C’est un épisode très peu connu des historiens de la gauche eux-mêmes. A la Belle Epoque, des ouvriers anarchistes, doutant de l’imminence d’une révolution sociale et prenant acte de l’échec du terrorisme dans lequel s’étaient lancés leurs ainés, se réfugièrent dans des communautés avec l’idée bien arrêtée d’y appliquer le communisme ici et maintenant.
Qualifiés de « milieux libres » ou de « colonies libertaires », ces expériences se multiplièrent un peu partout en France, à Méry-sur-Oise en 1898, à Vaux (Aisne) en 1902, à Aiglemont (Ardennes) l’année suivante, à La Rize (Rhône) en 1907 ou à Bascon (Aisne) en 1911, etc.

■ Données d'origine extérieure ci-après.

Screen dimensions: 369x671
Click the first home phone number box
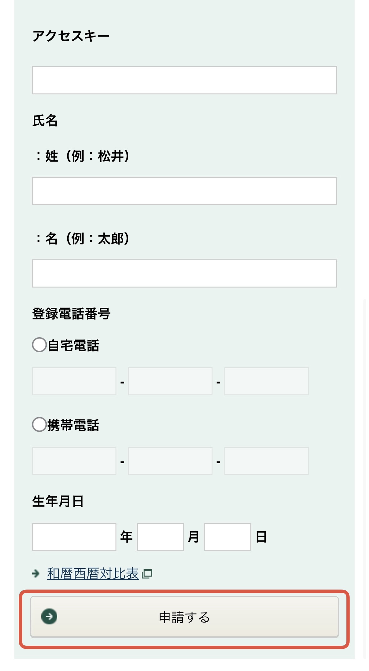[74, 381]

L’idée principale de ces colonies était de s’émanciper du salariat et de montrer que des individus regroupés librement sur une terre possédée en commun pouvaient produire ce qui était nécessaire à leur propre consommation. Ils éliminèrent donc tous les besoins « artificiels » créés par la société et pratiquèrent une économie cénobitique. Ils bannirent tabac, alcool et viande, cessèrent dans certaines colonies de cuire les aliments, allèrent dans d’autres jusqu’à retirer leurs pantalons. Echappés de l’Eden, c’est donc chevelu et nu qu’ils grignotaient de la salade, un demi-siècle avant les hippies. Tout cela s’acheva bien sûr en échec.

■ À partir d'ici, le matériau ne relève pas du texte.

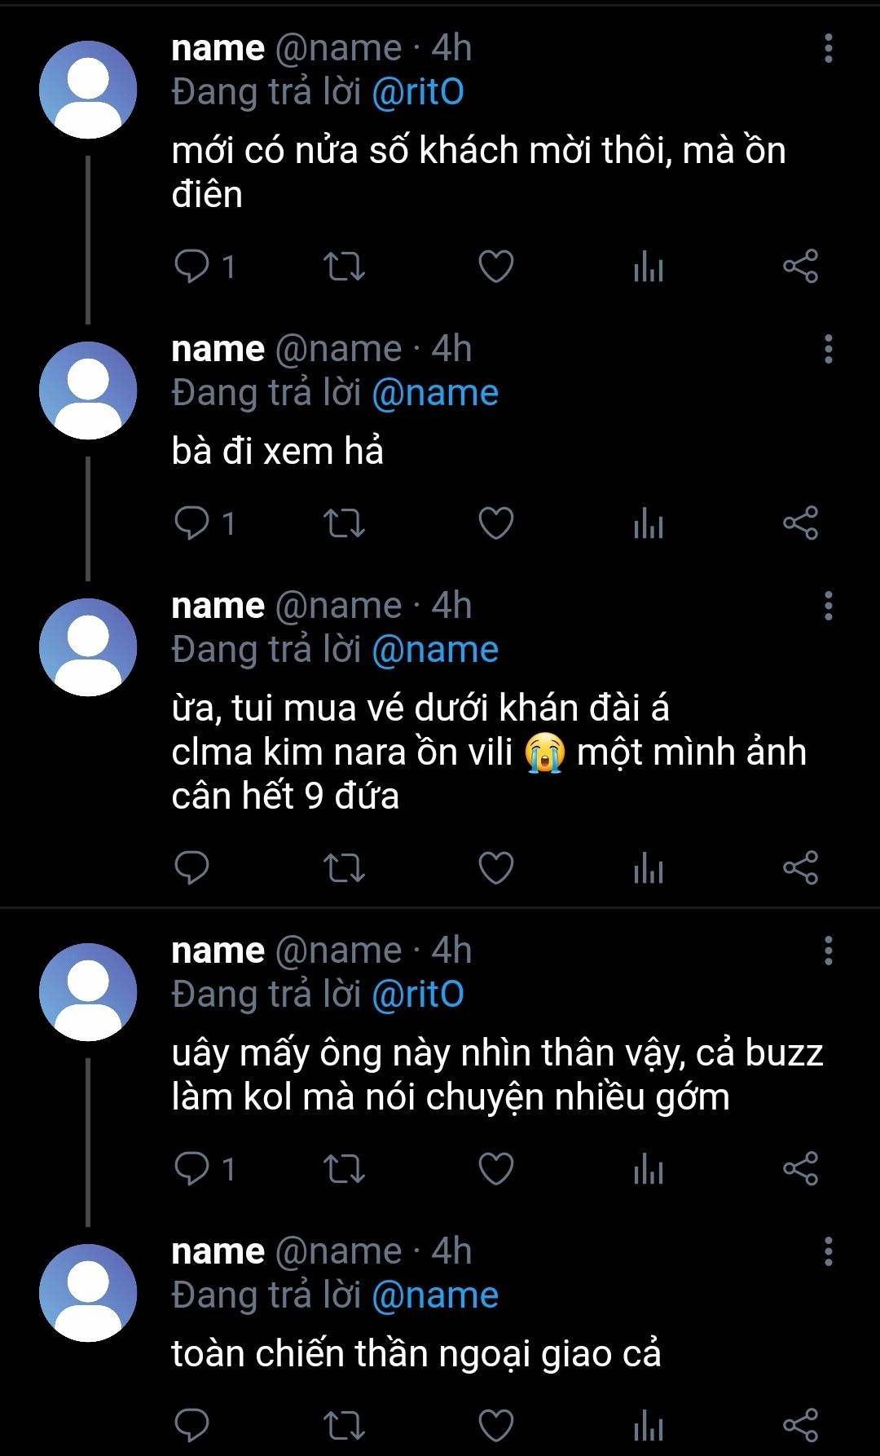Share the "mới có nửa số khách" tweet
Image resolution: width=880 pixels, height=1456 pixels.
(x=800, y=266)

A l’âge de 18 ans, l’écrivain Albert t’Serstevens (1885-1974) avait participé à l’un de ces « phalanstères », expérience de laquelle il tira en 1919 un formidable roman, Un apostolat, réédité il y a quelques années par les éditions Motifs.
Albert t’Serstevens ! Ce drôle de nom est aujourd’hui cruellement oublié et ne sonne plus qu’aux oreilles de certains admirateurs de Blaise Cendrars dont il fut l’ami pendant 40 ans. Ecrivain français, d’origine provençale par sa mère, belge par son père, il est issu d’une grande famille bruxelloise. Les généalogistes d’outre-Quiévrain nous informent que ce fameux « t » apostrophe précédant son nom fut attribué par décision impériale vers le XVIIe siècle à sept familles honorables de la capitale du Brabant en guise de distinction. Son oncle, le juge Théodore t’Serstevens, tient une petite place dans l’histoire littéraire. C’est lui qui condamna Verlaine à deux ans de prison après qu’il eut tiré un coup de revolver sur Rimbaud.

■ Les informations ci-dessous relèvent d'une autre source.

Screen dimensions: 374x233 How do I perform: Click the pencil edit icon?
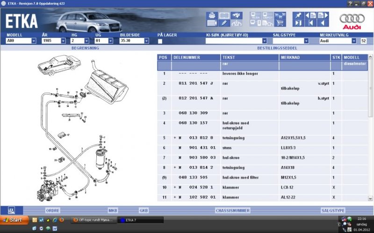(x=223, y=23)
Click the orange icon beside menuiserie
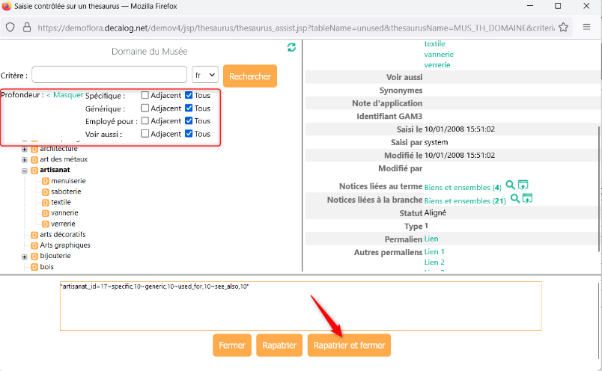 [46, 181]
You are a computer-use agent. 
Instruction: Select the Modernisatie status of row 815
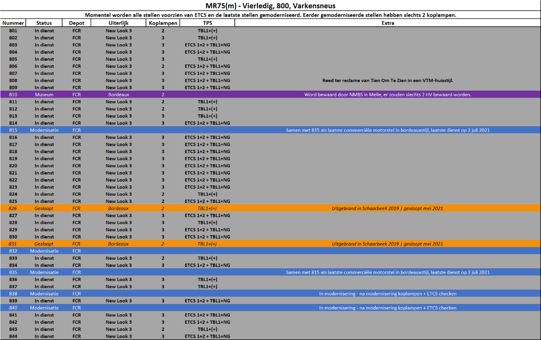pos(44,130)
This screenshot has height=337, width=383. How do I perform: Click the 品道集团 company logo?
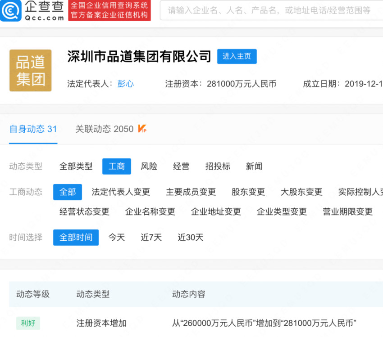30,70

Poète, romancier, essayiste, traducteur, « t’Ser », ainsi que l’appelait Cendrars, était avant tout un bourlingueur doublé d’un érudit, autant à l’aise sur un cargo que dans l’impressionnante bibliothèque de son hôtel particulier du quai de Bourbon, à Paris, où il résidait quand il ne courait pas le monde. D’une curiosité insatiable et toujours émerveillée, se fichant de la littérature et de la postérité, il a laissé une œuvre importante (près de 70 livres) et difficilement réductible à une étiquette, serait-ce celle « d’écrivain-voyageur » sous laquelle on le range généralement.